South Korea and China have become aggressive bidders for international nuclear projects, often offering integrated packages of reactors, financing and construction. Against that backdrop, the Lubiatowo project shows that a Franco-American pairing can still win strategic tenders on the continent.
For France, the symbolism is sharp. The country is not selling a reactor design this time, but it is exporting the critical machine that turns nuclear heat into electricity. In energy terms, that is where efficiency, reliability and long-term performance are largely decided.
Arabelle’s growing international footprint
The Polish contract also joins a broader portfolio of projects that keep the Belfort workshops busy across multiple nuclear technologies.

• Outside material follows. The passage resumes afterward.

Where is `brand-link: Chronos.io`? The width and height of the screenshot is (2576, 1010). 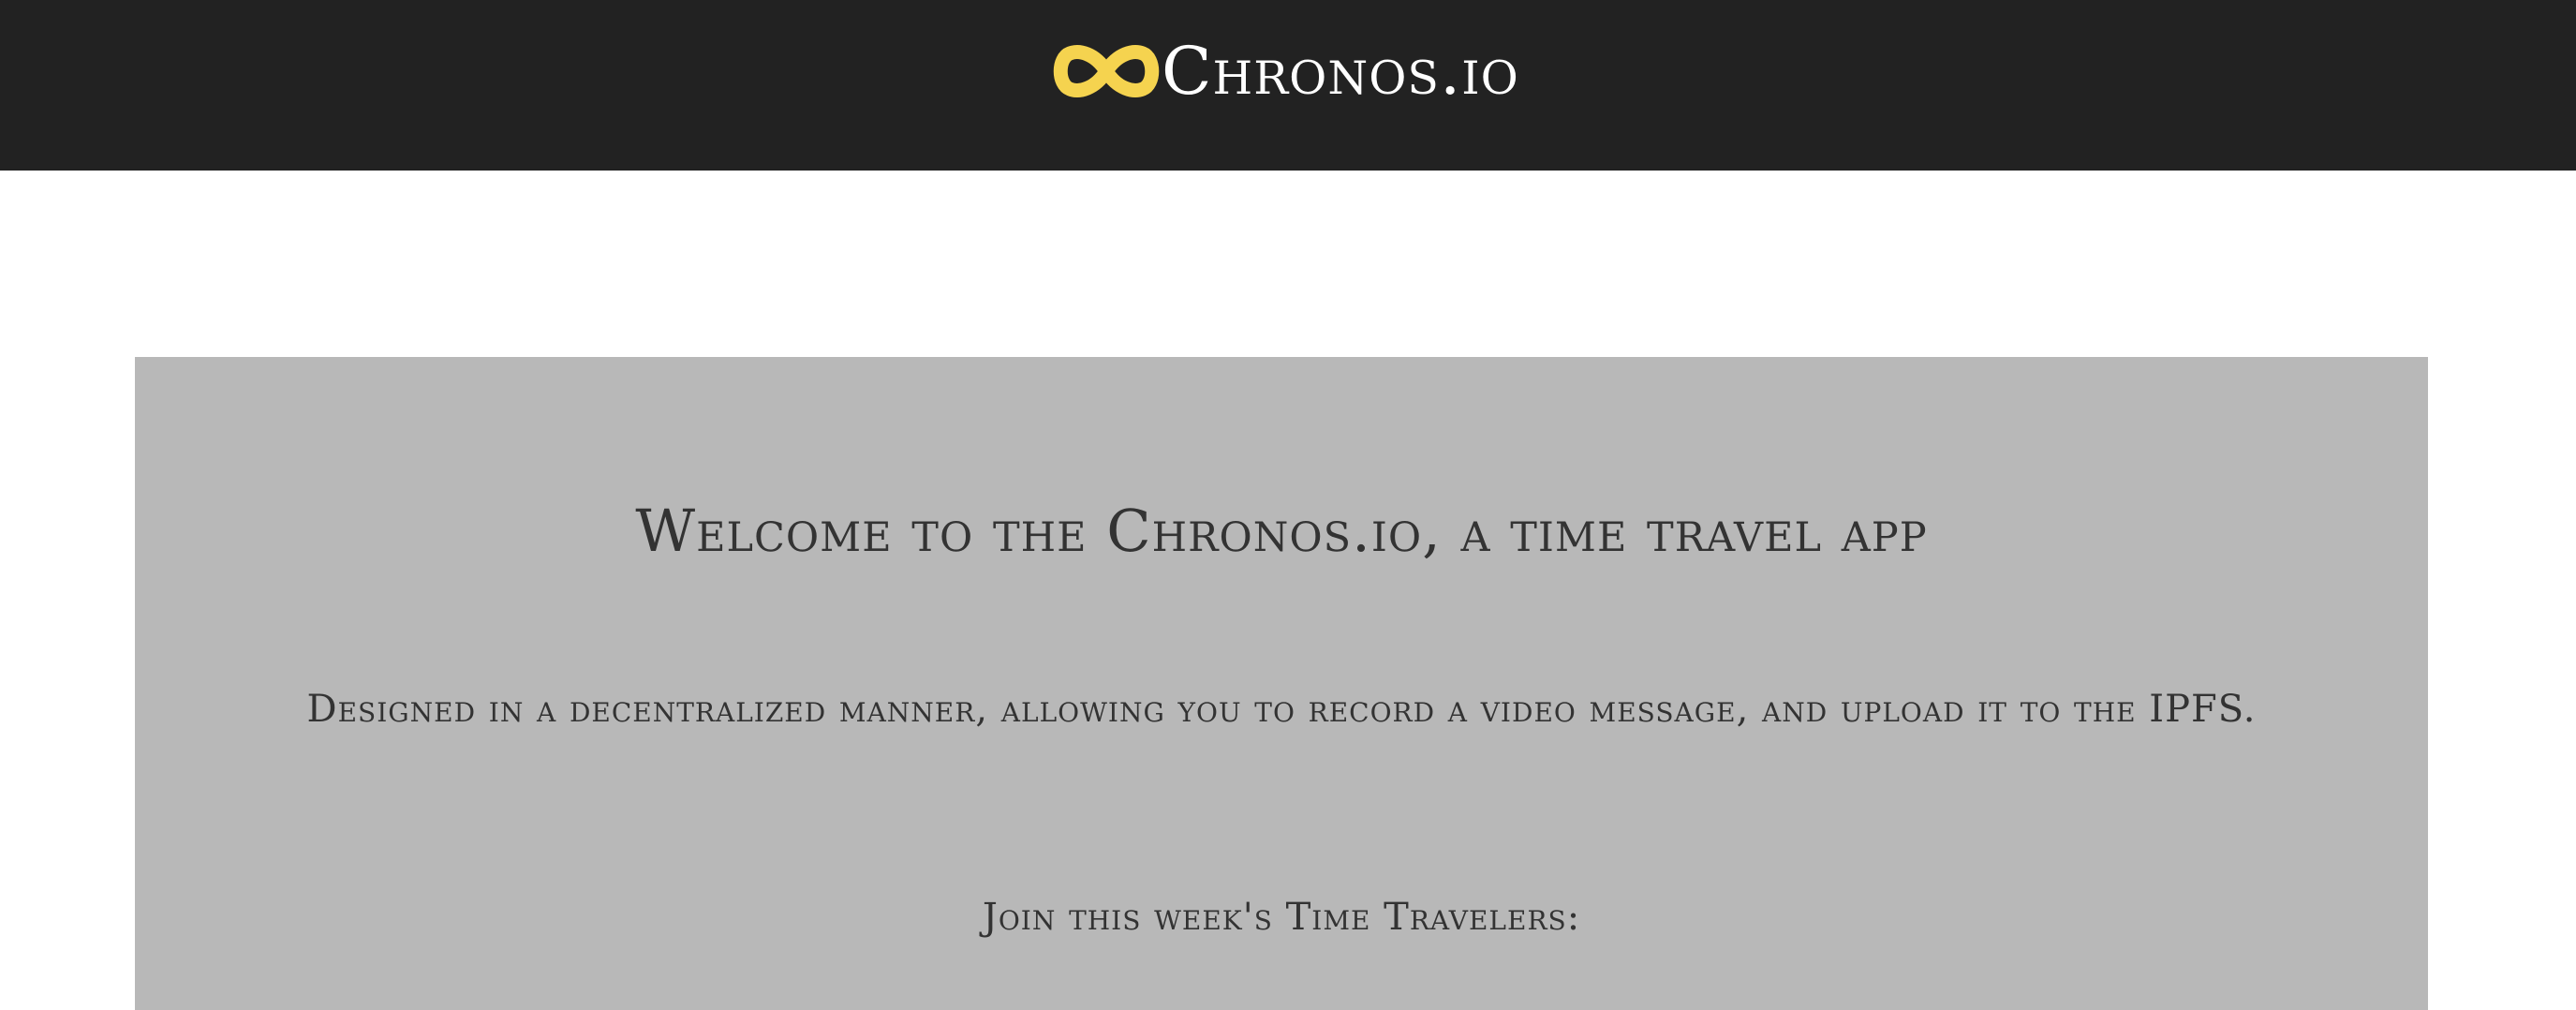
brand-link: Chronos.io is located at coordinates (1286, 72).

| Country/region | Project | Role | Key equipment | Timeline | Main stakes |
| Poland | Lubiatowo (AP1000) | New build | 3 x 1,200 MW Arabelle turbines | 2026–2035 | First Polish plant, reference for future exports |
| France | Existing 56‑reactor fleet | Life extension | Major turbine and generator upgrades | 2024–2040 | Keeping the current fleet running safely and efficiently |
| United Kingdom | Hinkley Point C (EPR) | Engineering and commissioning | Arabelle turbines for EPR units | 2024–2030 | Confirming the EPR standard in a non‑French market |
| Finland | Olkiluoto 3 (EPR) | Technical support | Conventional island | Ongoing | Long-term performance feedback from an operating EPR |
| Hungary | Paks II (VVER) | Industrial follow‑up | Arabelle turbines | Ongoing | Managing sensitive geopolitical constraints |
| Turkey | Akkuyu (VVER) | Support | Arabelle turbines | Ongoing | Maintaining a European industrial footprint |
| China | Taishan 1 & 2 (EPR) | Maintenance and expertise | Arabelle turbines | Long term | Gathering operating data from the first EPRs in service |
What a “steam turbine island” actually is
The jargon around nuclear plants can blur the basic mechanics. In simple terms, a large pressurised-water reactor such as an AP1000 or an EPR heats water to produce very hot, high-pressure steam. That steam drives a turbine, which spins a generator, producing electricity.

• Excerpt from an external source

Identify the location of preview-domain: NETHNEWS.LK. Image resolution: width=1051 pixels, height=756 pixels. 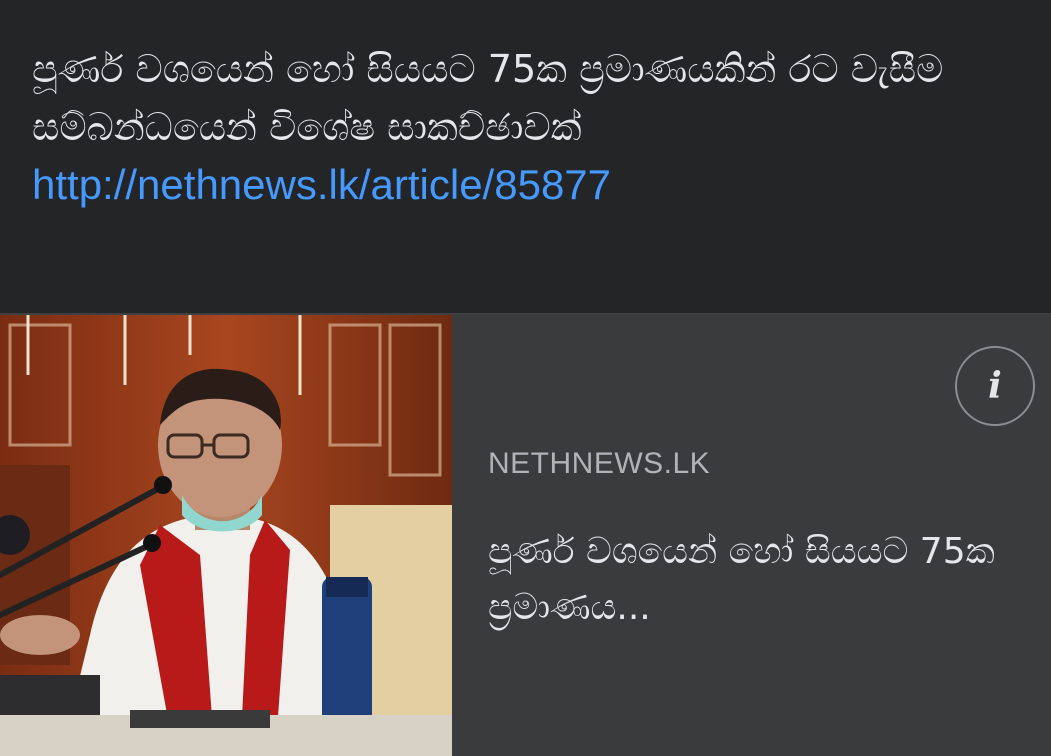
(600, 464).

The group of systems from the steam inlet to the grid connection point is often called the “steam turbine island” or “conventional island”. It usually includes:
- the turbine itself, which converts steam energy into mechanical rotation
- a generator, which turns that rotation into electrical current
- a condenser, which cools and recycles steam back into water
- auxiliary systems such as pumps, valves, lubrication and control equipment
Most of these parts sit outside the nuclear safety envelope, but their performance has a big impact on plant economics. A more efficient turbine island can deliver extra megawatt-hours over the plant’s lifetime without touching the reactor core.

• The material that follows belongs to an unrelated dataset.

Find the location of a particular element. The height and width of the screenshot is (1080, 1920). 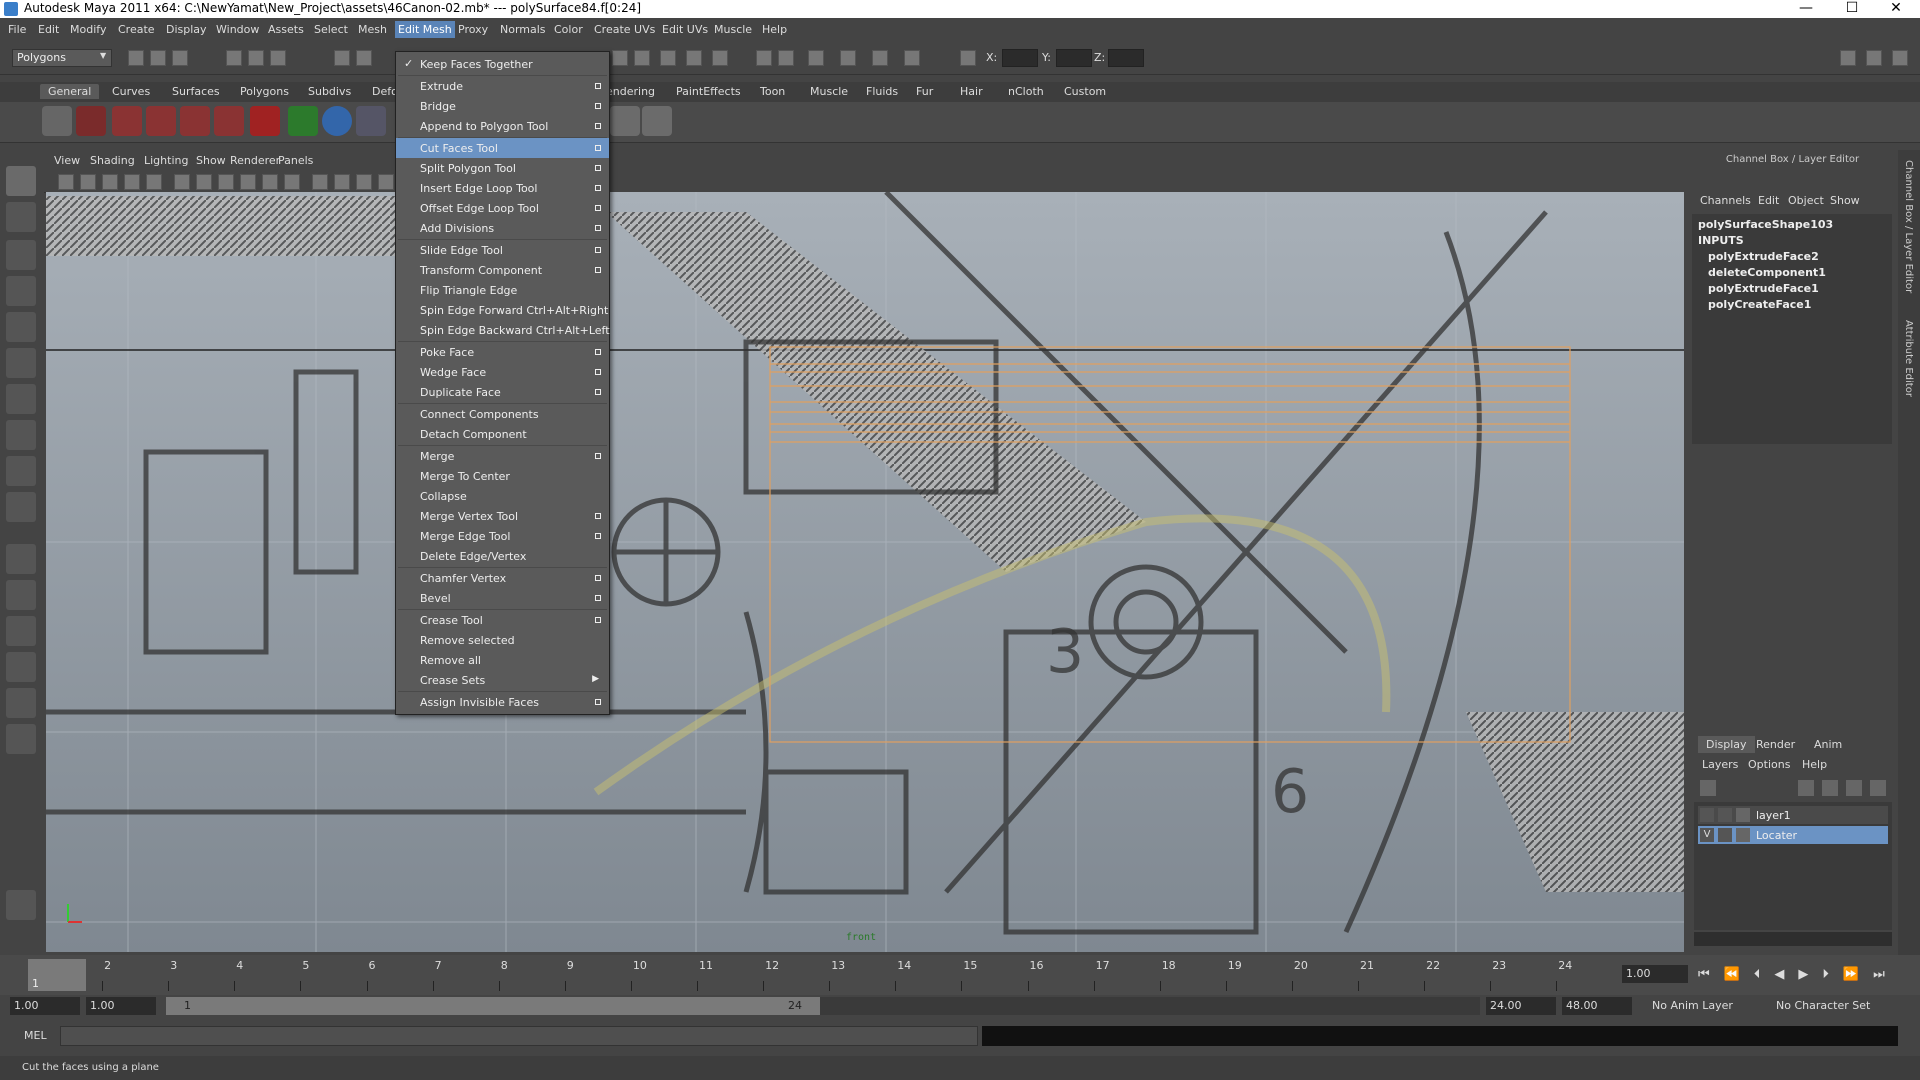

Risks, benefits and what happens if plans slip
Nuclear megaprojects carry well-known risks. Construction delays can blow out budgets, political majorities can shift, and public opposition can grow if communication falters. For a first‑time nuclear country like Poland, building up a competent regulator and a skilled workforce will take sustained effort.
On the other hand, once a plant like Lubiatowo runs reliably, it can push a large chunk of coal off the grid. Poland cuts its carbon emissions, stabilises power supply and reduces dependence on imported gas. For France, a successful project strengthens the case for exporting components, services and training, not just reactor designs.
If schedules slip, Belfort still retains part of the upside. The skills developed for Lubiatowo can be redeployed to life-extension programmes at existing reactors or to other export projects. For workers on the shop floor, that continuity matters nearly as much as any single contract figure.
For readers trying to gauge the wider trend, Lubiatowo is less about one plant on a Baltic beach and more about a shift in industrial gravity. Nuclear projects are once again knitting together transatlantic partnerships and long-lived European factories, with Belfort’s turbines humming loudly at the centre of that story.
Originally posted 2026-03-10 07:46:38.